In June
2013, Christopher Cleveland of Springfield, Virginia was arrested
by U.S. Park Police when he was found to be photographing women in dresses
seated above him on the Lincoln Memorial steps. After his arrest, several
photos of women’s crotches and buttocks were found on Cleveland’s camera. D.C.
Superior Court Judge Juliet McKenna recently threw
out charges of voyeurism that were made against Cleveland for taking these photos
at the monument. Judge McKenna said of Cleveland: “The fact that the Defendant
was intentionally photographing publicly exposed areas of women’s clothed and
unclothed bodies … is repellent and disturbing.” However, more importantly, she
stated: “Mr. Cleveland is not alleged to have engaged in any covert or
surreptitious behavior but rather was taking photos in broad daylight.”
In an age
where privacy is rapidly declining both online—government and corporate data
collection—and in public—surveillance cameras, drones, etc.—this appears to be
yet another blow against the right to privacy. However, the truth is that this
decision is an important defense of the First Amendment.
In regards
to reasonable expectation of privacy against government intrusion, the Supreme
Court has held that there exists an expectation of privacy. The Court held in Katz v.
United States (1967) that
what a person “seeks to preserve as private, even in an area accessible to the
public, may be constitutionally protected.” Justice Harlan’s concurring opinion
created a test—which was later adopted by the Court in Smith v.
Maryland (1979)—for determining whether a government search is
reasonable under the Fourth Amendment. This test contains two parts. First, “a
person [must] have exhibited an actual (subjective) expectation of privacy,”
and second, that “expectation [must] be one that society is prepared to
recognize as ‘reasonable.’”
The Katz
test should also be employed in cases like Christopher Cleveland’s. The women
photographed were in public in broad daylight. They were not in a restroom or a
fitting room. Cleveland had not set up hidden recording equipment. He openly
took the photographs. Nothing that Cleveland captured with his camera was
something that could not be seen with the naked eye.

» Task to carry out
Output verbatim the part of the article on the Lincoln Memorial voyeurism ruling from "United States (1967)" to "in Smith v.". The listing that comes next is drawn from a separate source.

Some records
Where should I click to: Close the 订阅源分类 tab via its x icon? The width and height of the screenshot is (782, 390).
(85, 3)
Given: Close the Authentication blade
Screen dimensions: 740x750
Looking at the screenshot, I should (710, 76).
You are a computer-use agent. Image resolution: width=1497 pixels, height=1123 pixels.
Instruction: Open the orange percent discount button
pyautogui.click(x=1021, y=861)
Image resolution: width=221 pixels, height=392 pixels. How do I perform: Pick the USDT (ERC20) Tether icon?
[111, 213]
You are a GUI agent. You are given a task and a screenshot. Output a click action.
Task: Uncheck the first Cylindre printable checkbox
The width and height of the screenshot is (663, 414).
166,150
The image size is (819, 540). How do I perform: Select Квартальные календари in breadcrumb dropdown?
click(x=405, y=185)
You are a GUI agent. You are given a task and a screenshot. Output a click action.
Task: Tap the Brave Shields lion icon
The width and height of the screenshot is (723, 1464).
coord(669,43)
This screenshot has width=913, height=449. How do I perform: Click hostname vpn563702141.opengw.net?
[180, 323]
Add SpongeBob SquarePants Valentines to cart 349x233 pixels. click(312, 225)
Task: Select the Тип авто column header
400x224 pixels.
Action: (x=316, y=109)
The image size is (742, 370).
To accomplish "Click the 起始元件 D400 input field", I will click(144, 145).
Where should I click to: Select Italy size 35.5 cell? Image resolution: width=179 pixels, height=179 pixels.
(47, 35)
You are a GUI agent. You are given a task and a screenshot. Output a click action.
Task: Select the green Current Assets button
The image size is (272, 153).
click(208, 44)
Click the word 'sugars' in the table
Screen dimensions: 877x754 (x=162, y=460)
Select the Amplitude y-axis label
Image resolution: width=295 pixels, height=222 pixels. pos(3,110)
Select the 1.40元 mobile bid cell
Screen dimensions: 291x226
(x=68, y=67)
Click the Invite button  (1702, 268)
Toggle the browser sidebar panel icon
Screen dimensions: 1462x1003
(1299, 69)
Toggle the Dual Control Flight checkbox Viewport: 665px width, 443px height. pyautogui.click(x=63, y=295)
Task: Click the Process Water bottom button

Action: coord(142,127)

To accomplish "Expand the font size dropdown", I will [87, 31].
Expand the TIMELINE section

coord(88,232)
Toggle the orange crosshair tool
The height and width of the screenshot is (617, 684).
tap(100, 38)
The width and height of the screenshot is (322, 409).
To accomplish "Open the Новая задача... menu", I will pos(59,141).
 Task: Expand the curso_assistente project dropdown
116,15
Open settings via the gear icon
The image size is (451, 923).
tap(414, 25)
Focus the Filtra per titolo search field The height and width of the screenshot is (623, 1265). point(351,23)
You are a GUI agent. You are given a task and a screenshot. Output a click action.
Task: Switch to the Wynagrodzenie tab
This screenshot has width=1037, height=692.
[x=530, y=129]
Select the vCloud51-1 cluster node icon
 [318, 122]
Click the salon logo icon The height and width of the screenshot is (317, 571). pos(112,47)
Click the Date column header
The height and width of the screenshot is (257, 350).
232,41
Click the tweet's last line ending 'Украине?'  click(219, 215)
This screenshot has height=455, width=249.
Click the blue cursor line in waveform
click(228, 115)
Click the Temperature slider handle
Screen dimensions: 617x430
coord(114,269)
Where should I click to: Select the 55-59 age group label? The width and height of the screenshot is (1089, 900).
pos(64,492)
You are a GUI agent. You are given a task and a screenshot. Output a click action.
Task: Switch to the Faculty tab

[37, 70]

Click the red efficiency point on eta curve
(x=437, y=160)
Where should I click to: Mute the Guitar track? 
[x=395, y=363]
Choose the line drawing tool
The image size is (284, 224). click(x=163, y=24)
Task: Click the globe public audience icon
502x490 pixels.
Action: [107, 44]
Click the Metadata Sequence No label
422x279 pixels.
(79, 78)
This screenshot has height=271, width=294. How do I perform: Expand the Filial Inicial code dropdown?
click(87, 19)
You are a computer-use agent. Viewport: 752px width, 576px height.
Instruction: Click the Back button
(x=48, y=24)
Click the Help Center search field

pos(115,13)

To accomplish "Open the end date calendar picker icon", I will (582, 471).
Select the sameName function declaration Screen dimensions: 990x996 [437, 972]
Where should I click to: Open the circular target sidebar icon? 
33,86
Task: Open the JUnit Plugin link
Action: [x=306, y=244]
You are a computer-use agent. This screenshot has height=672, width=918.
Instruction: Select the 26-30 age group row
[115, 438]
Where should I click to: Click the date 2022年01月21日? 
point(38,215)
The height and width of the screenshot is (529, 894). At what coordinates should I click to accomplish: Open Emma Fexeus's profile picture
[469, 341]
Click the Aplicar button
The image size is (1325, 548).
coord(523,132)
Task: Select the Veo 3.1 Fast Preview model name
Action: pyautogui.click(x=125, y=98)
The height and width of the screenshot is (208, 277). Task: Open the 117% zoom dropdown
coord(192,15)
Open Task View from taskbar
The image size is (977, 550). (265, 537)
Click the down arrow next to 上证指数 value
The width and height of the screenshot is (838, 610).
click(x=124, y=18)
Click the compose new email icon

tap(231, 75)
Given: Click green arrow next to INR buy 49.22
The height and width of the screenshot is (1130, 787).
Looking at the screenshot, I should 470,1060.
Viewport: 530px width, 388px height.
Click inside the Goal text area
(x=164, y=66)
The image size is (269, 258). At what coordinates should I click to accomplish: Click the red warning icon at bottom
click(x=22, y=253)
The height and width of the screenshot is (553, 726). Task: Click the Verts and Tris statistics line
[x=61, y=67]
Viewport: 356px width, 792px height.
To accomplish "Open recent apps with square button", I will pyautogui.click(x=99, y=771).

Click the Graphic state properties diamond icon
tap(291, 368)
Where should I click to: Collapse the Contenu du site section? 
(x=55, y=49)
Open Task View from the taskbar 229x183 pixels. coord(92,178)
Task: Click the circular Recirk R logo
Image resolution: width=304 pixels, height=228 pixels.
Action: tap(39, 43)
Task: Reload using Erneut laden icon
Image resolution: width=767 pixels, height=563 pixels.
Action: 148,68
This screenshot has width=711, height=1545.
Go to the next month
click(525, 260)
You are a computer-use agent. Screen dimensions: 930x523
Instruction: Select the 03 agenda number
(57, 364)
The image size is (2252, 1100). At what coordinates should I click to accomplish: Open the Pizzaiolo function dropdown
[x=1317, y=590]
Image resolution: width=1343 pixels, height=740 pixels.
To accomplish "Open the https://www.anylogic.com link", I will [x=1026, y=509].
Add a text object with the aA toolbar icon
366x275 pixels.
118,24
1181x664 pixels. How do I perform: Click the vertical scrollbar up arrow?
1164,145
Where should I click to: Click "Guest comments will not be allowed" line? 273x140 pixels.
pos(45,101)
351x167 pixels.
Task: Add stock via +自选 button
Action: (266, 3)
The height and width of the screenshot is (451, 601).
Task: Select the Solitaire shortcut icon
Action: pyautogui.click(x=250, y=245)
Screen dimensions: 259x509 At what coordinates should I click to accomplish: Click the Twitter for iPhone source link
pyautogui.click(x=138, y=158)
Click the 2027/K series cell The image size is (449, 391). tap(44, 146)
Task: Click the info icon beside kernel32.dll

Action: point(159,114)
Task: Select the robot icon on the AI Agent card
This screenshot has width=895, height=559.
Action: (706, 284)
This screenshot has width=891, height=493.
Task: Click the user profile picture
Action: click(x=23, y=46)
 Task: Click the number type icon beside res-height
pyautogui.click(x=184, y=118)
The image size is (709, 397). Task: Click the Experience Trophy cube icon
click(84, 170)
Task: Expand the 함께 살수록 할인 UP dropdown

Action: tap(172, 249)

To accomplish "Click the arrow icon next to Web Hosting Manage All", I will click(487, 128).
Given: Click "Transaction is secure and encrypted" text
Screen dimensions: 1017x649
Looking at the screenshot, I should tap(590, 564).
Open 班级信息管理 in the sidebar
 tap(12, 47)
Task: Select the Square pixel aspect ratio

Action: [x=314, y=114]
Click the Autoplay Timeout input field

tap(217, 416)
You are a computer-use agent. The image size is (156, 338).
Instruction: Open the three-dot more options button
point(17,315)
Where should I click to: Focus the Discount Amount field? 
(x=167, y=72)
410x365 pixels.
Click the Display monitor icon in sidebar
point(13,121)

» Worked solution
United States (1967) that
what a person “seeks to preserve as private, even in an area accessible to the
public, may be constitutionally protected.” Justice Harlan’s concurring opinion
created a test—which was later adopted by the Court in Smith v.